L'exécutif entend montrer qu'il garde la main sur le calendrier des réformes à moins de quatre mois du premier tour de l'élection présidentielle et alors que la dégradation de la conjoncture impose de trouver des recettes pour assurer les objectifs de Paris en matière de réduction de déficits.
"Nous ne devons nous interdire aucun débat, nous avons besoin d'entendre les arguments des partenaires sociaux mais notre but est clair: notre fiscalité doit favoriser la création d'emplois productifs sur notre territoire", a plaidé le Premier ministre lors d'un discours prononcé à l'occasion du colloque "Nouveau Monde" à Paris.
"Nous discuterons de tous ces sujets le 18 janvier (date du "sommet social" annoncé par Nicolas Sarkozy), nous déciderons ensuite à la fin du mois de janvier", a-t-il précisé. "La réforme du financement de la protection sociale sera soumise au Parlement en février."
Plus tôt dans la matinée, la ministre du Budget Valérie Pécresse avait indiqué qu'un projet de loi de finances rectificative ("collectif budgétaire") serait présenté peu après le sommet social du 18 janvier.
Le Premier ministre n'a pas dévoilé les contours et les modalités de la réforme envisagée et a assuré que "toutes les options" étaient "ouvertes." Il a toutefois défendu la diminution des prélèvements sur le travail.
"On oppose de façon factice travail et pouvoir d'achat, production et consommation. Or, un emploi en moins, c'est du pouvoir d'achat en moins et c'est donc de la consommation en moins", a-t-il dit.
"Depuis 2000, alors que nos exportateurs sont en concurrence avec les produits allemands sur pratiquement 90% des marchés, l'Allemagne a diminué les prélèvements sur le travail de 2,3% du produit intérieur brut par rapport à la France", a-t-il ajouté.
"C'est ainsi qu'est née l'idée de TVA que certains appellent sociale, quand d'autres préfèrent le terme de TVA anti-délocalisation", a poursuivi le Premier ministre.
UN "MAUVAIS IMPÔT" POUR HOLLANDE
La mise en place d'une TVA sociale, susceptible de rapporter plusieurs dizaines de milliards d'euros à l'Etat selon les économistes, consisterait à affecter une partie du produit de la taxe sur la valeur ajoutée au financement de la protection sociale en échange d'une baisse des cotisations sociales et patronales.
"Un allègement de 30 milliards d'euros du coût du travail financé par une hausse de la TVA est possible au vu des pratiques en Europe.
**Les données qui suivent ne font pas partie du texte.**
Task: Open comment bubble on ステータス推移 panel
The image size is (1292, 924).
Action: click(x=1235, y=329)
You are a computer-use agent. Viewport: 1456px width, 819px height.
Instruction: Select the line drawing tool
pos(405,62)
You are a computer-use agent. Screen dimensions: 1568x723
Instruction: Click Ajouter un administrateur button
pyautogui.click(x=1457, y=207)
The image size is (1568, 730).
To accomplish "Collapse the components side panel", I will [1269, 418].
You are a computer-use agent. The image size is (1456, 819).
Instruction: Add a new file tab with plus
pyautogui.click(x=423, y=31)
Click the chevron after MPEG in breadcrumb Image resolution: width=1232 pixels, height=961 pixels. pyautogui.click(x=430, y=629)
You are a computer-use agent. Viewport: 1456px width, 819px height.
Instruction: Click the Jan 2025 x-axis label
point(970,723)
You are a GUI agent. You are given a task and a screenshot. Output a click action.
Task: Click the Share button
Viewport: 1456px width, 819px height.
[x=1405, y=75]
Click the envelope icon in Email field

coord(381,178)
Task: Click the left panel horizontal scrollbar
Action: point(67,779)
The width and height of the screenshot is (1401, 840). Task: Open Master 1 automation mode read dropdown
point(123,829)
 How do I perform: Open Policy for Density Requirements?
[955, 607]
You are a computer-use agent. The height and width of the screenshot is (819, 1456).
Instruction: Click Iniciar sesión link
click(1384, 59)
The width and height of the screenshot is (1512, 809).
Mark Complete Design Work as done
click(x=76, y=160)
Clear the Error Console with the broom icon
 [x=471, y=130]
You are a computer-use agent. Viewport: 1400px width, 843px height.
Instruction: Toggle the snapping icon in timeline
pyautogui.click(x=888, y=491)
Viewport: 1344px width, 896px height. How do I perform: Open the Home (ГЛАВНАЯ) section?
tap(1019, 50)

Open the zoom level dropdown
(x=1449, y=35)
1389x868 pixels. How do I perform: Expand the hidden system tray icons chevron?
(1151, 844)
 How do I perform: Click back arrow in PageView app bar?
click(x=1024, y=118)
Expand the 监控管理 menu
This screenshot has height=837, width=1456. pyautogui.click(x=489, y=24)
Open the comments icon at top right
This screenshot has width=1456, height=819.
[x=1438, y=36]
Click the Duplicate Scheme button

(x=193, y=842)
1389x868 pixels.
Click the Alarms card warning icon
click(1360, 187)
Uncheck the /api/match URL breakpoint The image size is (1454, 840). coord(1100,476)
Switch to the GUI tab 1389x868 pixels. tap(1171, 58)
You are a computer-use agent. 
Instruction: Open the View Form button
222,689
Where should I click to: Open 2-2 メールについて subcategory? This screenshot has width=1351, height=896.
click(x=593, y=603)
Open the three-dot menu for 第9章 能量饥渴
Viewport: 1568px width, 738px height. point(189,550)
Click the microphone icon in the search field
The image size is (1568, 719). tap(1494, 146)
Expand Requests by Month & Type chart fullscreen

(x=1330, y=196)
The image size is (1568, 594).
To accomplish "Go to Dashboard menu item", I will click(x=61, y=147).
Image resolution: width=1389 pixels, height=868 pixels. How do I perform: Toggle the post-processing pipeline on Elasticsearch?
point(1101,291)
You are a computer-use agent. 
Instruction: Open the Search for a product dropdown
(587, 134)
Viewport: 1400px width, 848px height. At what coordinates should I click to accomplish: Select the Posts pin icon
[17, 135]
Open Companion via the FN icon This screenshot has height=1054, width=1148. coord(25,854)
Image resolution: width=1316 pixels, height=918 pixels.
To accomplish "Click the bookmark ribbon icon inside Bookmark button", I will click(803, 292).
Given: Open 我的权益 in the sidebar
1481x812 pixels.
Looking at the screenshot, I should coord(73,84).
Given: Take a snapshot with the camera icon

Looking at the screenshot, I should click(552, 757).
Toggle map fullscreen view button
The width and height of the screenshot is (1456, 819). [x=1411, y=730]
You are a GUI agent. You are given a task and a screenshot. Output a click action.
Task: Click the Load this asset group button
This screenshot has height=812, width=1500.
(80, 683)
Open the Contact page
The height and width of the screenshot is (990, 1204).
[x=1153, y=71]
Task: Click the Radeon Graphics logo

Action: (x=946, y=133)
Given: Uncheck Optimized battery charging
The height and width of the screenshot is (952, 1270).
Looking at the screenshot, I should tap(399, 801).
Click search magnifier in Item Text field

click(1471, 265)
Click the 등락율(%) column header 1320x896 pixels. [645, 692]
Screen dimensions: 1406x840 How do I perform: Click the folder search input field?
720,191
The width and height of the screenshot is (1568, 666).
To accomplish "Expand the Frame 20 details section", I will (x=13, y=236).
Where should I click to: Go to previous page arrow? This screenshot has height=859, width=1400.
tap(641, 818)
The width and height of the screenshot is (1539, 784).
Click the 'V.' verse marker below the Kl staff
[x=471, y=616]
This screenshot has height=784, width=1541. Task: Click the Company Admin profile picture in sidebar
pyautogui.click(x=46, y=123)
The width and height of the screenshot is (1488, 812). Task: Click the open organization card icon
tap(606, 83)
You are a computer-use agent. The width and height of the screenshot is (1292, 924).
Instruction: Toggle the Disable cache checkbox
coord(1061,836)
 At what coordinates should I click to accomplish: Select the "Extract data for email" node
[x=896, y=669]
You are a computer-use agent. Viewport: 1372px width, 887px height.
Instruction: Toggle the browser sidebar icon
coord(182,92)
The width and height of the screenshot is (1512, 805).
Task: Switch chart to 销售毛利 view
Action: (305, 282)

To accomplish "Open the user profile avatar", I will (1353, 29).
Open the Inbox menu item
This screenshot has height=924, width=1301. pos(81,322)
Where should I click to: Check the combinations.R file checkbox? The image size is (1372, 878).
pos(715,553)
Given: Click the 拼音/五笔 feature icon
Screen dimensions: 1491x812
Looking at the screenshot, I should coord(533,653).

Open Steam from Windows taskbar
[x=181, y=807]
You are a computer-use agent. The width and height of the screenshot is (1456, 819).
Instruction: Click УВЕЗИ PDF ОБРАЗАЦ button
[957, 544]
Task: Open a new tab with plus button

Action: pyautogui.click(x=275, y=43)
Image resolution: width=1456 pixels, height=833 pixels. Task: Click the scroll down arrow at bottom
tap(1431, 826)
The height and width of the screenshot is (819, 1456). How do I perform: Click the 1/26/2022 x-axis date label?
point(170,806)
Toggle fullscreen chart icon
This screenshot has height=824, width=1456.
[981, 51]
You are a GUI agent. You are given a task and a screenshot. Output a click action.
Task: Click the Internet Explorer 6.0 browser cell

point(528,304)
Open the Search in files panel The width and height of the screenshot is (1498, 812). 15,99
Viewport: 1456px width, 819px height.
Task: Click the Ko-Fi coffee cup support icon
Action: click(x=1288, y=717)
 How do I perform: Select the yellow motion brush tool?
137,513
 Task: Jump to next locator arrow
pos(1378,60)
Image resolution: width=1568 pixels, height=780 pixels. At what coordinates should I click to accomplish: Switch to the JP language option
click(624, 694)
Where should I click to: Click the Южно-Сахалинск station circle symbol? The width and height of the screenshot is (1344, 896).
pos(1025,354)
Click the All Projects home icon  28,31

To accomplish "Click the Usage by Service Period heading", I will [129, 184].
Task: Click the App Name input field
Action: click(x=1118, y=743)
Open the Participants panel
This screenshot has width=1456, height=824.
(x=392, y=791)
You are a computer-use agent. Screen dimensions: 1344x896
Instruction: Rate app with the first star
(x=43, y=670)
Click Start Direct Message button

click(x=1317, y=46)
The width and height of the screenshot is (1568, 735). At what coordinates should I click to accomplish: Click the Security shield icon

Cela correspondrait à une hausse de quatre points du taux principal (de 19,6% à 23,6%) et au relèvement de certains taux préférentiels (comme le taux réduit à 7%)", soulignent Pierre-Olivier Beffy et Amélie de Montchalin d'Exane BNP Paribas.
La gauche estime que ce dispositif, par définition non progressif, pénaliserait au premier chef les ménages modestes, la part des revenus consacrée à la consommation étant plus importante dans les catégories populaires.
En visite à la raffinerie Petroplus de Petit-Couronne (Seine-Maritime), François Hollande a qualifié jeudi une éventuelle taxe sociale de "mauvais impôt qui va pénaliser la croissance" et de "mauvais procédé à quelques semaines des élections".
"C'est une disposition qui pourrait être remise en cause si un autre président est élu", a-t-il ajouté. "C'est une initiative de Nicolas Sarkozy pour montrer qu'il peut encore agir. Il est trop tard".
Le secrétaire général de la CGT, Bernard Thibault, a déclaré mercredi que le projet de TVA sociale constituait "l'arnaque la plus importante de ce début d'année."
Une enquête CSA pour le quotidien L'Humanité publiée mercredi révèle par ailleurs que 64% des Français y sont opposés.
La président du Medef Laurence Parisot a logiquement apporté jeudi son soutien au gouvernement.
"Ce que nous nous demandons sur la TVA sociale, c'est que les cotisations que paient les entreprises baissent mais aussi que les cotisations que paient les salariés baissent. Très clairement, nous demandons que le salarié voit son salaire net augmenter", a-t-elle dit à des journalistes.
Elle n'a toutefois pas souhaité dire si le Medef participerait financièrement à la formation des demandeurs d'emploi, un autre chantier évoqué par Nicolas Sarkozy lors de la présentation de ses voeux aux Français le 31 janvier et érigé en "priorité absolue."